■ RECORDS PROVIDED
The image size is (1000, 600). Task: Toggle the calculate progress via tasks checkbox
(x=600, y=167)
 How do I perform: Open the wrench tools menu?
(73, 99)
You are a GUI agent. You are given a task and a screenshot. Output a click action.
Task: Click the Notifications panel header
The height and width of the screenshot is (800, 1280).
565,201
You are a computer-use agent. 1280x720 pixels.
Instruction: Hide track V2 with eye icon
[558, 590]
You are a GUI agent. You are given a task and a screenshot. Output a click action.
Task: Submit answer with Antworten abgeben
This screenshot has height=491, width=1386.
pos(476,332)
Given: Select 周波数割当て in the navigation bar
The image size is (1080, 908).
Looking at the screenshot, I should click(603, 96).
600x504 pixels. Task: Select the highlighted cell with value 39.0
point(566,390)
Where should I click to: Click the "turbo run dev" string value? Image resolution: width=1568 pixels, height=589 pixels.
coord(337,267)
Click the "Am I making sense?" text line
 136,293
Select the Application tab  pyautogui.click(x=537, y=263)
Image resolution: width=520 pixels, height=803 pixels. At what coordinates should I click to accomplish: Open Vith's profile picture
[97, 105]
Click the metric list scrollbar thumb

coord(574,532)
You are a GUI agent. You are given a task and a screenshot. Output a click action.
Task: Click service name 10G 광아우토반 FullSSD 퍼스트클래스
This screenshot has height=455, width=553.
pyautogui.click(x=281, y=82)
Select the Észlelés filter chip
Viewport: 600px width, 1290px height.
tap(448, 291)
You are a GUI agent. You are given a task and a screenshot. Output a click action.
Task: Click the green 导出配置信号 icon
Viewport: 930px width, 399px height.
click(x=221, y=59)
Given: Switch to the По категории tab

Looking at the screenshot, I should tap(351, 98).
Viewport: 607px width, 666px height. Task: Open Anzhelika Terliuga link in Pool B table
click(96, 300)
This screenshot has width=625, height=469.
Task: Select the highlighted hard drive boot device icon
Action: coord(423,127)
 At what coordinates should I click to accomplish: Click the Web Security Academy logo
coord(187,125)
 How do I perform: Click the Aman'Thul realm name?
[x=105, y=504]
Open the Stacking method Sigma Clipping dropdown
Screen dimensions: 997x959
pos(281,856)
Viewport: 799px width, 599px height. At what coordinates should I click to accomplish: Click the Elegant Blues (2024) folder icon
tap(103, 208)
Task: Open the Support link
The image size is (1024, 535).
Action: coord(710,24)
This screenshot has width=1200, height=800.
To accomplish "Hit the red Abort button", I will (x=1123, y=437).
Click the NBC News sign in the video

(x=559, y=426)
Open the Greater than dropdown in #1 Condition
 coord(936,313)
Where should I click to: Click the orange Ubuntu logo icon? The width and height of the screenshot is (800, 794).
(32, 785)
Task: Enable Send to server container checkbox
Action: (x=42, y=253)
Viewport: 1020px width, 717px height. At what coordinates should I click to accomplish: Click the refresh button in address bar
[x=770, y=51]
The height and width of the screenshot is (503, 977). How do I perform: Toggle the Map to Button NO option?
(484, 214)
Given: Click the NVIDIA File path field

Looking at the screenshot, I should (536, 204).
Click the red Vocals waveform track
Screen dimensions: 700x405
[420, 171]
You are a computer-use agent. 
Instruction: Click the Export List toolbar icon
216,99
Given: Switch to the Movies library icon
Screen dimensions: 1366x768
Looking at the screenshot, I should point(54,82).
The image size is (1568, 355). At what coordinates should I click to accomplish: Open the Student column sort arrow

■ WORK TASK
Going through the material, count each line that carries the word "computer", and output only that count.

■ RESULT
2